The AG investigation into Open Meetings Law violations centers on an email Sherwood sent to fellow city councilor Manny Martinez four days before the Coyotes vote. In the email, released in July via the Public Records Act, Sherwood tells Martinez he and another councilor, Yvonne Knaack, met the previous night with the lawyer for future Coyotes owner IceArizona.

It says they discussed with the attorney confidential items from the council’s latest private executive session, used to formulate the city’s lease negotiation stance. The email goes on to say that “Sammy (Chavira) is already on board as he was with us last night’’ and concludes with:

“Manny — please delete this email after you’ve read it.”

The Open Meetings Law prohibits a majority of any elected body — in this case, four or more of Glendale’s council members — from meeting on any voting issue ahead of time unless in a public session. Arizona law also states that details of city executive session discussions must be kept confidential.

Glendale Mayor Jerry Weiers, who voted against the Coyotes deal, held a late-July news conference announcing he’d asked the state’s AG to investigate.

“That meeting is wrong on so many levels,’’ Weiers said. “It’s like playing poker and showing your opponents all your cards.”

Sherwood accuses Weiers and other political opponents of overblowing things. He says he and Knaack only spoke to IceArizona’s lawyer by phone from a car they were in and that Chavira and Martinez weren’t with them to form a majority of council members.
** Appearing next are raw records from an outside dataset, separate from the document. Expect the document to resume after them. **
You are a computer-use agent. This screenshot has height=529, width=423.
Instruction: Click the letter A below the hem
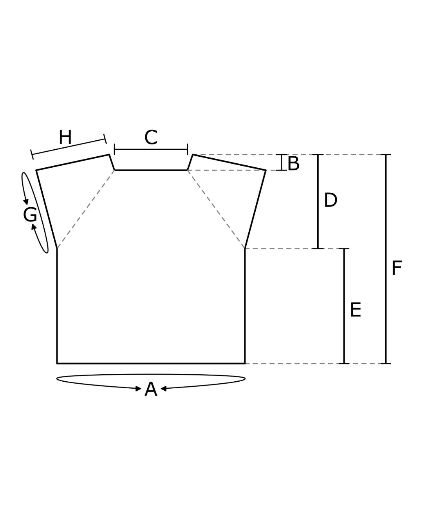(x=151, y=389)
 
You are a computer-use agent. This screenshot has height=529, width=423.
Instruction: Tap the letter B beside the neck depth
(x=293, y=163)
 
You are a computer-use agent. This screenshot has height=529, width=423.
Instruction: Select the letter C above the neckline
(x=151, y=138)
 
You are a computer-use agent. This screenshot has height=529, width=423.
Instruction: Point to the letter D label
(x=331, y=200)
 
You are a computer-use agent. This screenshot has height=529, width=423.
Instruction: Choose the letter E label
(x=355, y=310)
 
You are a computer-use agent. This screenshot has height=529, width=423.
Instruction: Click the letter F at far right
(x=396, y=268)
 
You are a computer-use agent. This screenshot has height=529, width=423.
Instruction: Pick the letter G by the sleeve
(x=30, y=215)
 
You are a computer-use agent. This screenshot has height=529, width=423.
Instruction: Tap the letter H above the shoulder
(x=65, y=137)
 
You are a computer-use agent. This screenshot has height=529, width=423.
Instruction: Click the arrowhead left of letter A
(x=138, y=389)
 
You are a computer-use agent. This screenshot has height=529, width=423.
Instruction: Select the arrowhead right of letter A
(x=163, y=389)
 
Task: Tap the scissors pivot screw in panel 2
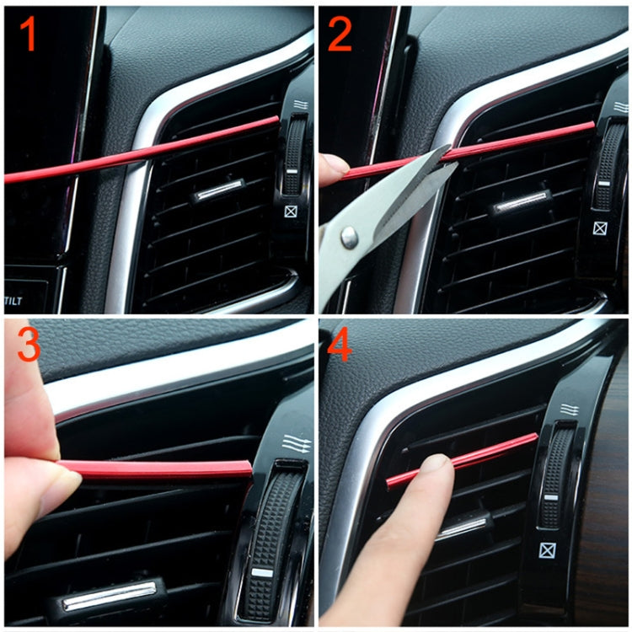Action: tap(347, 240)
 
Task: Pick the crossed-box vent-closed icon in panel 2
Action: tap(599, 228)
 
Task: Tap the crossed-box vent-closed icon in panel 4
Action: tap(549, 552)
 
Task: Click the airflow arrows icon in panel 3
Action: tap(297, 443)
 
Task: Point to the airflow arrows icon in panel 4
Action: tap(569, 410)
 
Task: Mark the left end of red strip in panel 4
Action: tap(390, 483)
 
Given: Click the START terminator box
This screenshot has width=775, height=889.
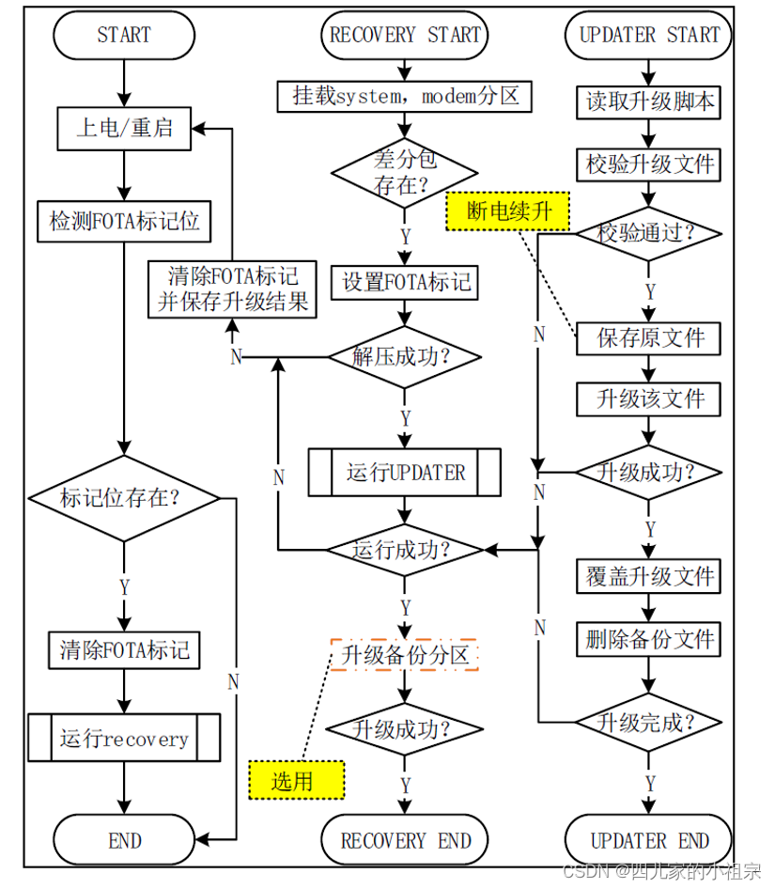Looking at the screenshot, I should pos(124,36).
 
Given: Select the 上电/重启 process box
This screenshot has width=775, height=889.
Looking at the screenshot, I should pos(124,128).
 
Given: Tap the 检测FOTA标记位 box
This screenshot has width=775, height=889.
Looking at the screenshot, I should pos(124,222).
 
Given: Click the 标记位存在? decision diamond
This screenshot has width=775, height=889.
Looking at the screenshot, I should pos(124,498).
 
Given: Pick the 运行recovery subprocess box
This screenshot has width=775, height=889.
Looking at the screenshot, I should pos(124,739).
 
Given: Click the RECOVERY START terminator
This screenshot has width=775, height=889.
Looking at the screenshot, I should pos(405,36).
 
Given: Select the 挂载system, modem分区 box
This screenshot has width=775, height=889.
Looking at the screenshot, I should pos(405,96).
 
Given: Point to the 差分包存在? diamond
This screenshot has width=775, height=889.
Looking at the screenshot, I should pos(405,172).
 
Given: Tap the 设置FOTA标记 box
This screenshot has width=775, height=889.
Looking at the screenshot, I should pos(405,282).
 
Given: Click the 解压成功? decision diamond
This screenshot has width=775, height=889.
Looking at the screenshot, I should pos(405,357).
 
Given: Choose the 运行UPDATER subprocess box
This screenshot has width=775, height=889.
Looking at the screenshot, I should pos(405,473).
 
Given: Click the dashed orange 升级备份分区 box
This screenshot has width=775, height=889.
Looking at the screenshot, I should pos(405,655).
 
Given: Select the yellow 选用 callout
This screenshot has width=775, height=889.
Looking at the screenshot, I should pos(296,780).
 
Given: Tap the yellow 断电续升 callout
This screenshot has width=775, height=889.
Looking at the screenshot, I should pos(508,211).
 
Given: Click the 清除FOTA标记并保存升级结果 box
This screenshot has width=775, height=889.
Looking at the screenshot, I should pos(232,289).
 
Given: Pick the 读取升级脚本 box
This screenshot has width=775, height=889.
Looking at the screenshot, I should pos(648,101).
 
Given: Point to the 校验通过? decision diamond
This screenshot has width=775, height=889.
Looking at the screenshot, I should pos(648,233).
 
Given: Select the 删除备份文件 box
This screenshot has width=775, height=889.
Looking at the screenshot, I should pos(648,640).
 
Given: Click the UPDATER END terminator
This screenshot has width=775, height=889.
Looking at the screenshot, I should pos(648,840).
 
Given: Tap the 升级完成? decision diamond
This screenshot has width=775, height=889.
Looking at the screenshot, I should pos(648,723).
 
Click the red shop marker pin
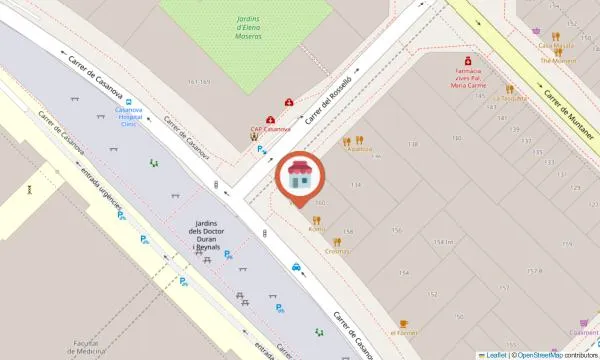click(297, 178)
Also, he adds that the lawyer was a friend he’d worked with previously and was only assisting during the frantic run-up to the council vote and NHL deadline.

Glendale and IceArizona had just days to reach a deal and Sherwood says the city took longer than expected to publicly post details of its internally-discussed negotiating stance. So, he says he shared some details, hoping to avoid delays.
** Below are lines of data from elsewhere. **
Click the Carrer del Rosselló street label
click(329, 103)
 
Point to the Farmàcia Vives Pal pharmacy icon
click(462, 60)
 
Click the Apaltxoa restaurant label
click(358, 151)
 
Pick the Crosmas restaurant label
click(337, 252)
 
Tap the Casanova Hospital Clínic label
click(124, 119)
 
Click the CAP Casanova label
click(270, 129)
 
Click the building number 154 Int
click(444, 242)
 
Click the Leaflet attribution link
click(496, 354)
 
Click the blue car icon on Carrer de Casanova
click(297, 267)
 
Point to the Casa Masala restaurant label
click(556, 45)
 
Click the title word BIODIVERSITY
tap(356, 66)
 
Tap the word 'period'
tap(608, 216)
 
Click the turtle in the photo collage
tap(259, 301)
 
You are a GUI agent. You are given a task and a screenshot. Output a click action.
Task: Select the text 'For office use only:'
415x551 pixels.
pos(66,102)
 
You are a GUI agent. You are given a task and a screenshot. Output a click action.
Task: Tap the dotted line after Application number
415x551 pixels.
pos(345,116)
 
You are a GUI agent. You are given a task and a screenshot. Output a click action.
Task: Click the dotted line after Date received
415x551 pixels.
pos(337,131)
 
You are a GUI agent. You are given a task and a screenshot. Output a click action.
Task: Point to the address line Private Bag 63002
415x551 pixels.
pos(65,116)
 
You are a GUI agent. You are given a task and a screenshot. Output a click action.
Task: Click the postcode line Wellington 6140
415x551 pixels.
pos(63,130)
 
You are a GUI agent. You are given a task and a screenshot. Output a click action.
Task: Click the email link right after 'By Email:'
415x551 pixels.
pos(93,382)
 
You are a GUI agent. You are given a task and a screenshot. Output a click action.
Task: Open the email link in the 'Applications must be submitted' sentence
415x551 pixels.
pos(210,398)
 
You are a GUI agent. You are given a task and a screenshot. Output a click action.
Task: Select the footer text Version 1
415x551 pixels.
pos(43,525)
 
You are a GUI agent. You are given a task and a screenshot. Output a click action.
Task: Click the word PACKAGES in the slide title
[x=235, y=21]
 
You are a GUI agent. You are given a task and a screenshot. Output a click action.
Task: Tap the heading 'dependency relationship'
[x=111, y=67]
“I was telling him things that were supposed to be posted,’’ he says.

AG assistant Christopher Munns is heading the investigation, but declined to comment until his probe is complete. If found in violation, the four councilors could face sanctions and the lease could be nullified and council forced to vote on it all over again.

In the end, most agree a new vote — though a headache — would pass and the Coyotes will remain in Arizona at least four more years until an opt-out clause to move the team could be triggered if losses surpass $50 million.
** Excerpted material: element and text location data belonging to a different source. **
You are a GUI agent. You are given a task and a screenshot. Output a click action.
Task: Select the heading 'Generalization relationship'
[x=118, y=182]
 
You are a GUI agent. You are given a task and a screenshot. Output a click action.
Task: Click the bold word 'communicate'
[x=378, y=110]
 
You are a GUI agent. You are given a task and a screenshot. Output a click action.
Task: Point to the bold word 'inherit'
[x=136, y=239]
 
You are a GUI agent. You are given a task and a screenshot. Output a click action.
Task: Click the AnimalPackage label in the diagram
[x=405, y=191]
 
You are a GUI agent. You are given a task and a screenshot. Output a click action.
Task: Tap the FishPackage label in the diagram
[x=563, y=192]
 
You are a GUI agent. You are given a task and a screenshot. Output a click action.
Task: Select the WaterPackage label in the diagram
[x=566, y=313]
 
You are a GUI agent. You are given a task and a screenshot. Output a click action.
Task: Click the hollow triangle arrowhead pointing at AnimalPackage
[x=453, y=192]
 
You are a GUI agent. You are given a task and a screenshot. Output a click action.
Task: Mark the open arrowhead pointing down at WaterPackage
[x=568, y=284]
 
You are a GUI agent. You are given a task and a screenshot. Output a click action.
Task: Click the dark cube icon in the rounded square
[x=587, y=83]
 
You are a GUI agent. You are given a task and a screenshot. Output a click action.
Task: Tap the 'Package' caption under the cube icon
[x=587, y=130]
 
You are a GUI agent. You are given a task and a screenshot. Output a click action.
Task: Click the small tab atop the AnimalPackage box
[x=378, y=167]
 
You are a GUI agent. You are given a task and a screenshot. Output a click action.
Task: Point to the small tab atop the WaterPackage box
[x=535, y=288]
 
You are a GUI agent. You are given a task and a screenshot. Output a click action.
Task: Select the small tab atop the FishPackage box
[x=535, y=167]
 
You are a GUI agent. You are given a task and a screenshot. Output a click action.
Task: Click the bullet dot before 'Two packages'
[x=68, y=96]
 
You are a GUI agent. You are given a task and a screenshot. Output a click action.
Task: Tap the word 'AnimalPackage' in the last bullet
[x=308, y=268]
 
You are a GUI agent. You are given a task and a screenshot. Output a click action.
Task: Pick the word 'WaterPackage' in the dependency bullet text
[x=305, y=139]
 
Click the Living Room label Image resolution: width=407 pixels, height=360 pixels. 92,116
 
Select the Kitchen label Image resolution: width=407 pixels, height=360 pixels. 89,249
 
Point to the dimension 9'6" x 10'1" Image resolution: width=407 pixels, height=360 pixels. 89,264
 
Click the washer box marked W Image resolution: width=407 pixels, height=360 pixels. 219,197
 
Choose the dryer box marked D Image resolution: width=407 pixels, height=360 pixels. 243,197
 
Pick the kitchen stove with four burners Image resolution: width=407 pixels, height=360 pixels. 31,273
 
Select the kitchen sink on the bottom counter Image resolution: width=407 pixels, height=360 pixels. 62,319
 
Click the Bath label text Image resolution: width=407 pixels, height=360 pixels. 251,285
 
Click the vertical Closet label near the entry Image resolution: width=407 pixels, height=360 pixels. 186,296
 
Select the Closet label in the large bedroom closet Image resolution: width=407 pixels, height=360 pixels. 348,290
Sherwood says he doesn’t regret fighting to keep the team despite a tough first year for the lease, which sees Glendale paying IceArizona $15 million annually to manage the city-owned arena. The Coyotes hit attendance targets, but the city recouped only $5.8 million in parking and concert revenue — about $1 million less than budgeted.

The city also will receive $600,000 more annually as its cut from the team’s new naming-rights deal with the Gila River tribe.

A New York Post report Thursday said the Coyotes will declare a $24 million loss for last season, but that Philadelphia hedge fund manager Andrew Barroway will soon provide a needed cash infusion by buying 51 percent of the team. IceArizona would retain 49 percent after paying just $170 million for the club last year and now seeing it valued at $305 million after a rise in franchise values across all sports.

In Seattle, the NHL wait continues. Los Angeles real estate magnate Victor Coleman appears to have the edge over Bartoszek as Sodo arena builder Hansen’s and the league’s first choice for a Seattle expansion team.

But Hansen is waiting for city officials to complete an environmental impact study delayed until next year. Also, unless Hansen lands an NBA team, he’d have to modify a Memorandum of Understanding with the city and county for just an NHL arena tenant.

Former mayor McGinn wonders whether arena approval would be hastened if the Coyotes were already here. But they aren’t, and NHL deputy commissioner Bill Daly recently summarized the situation thusly: “Obviously, the arena uncertainty in Seattle creates obstacles to going forward with the expansion prospect there at this time.”

And until that arena is approved, that 4-3 Glendale vote will continue to haunt.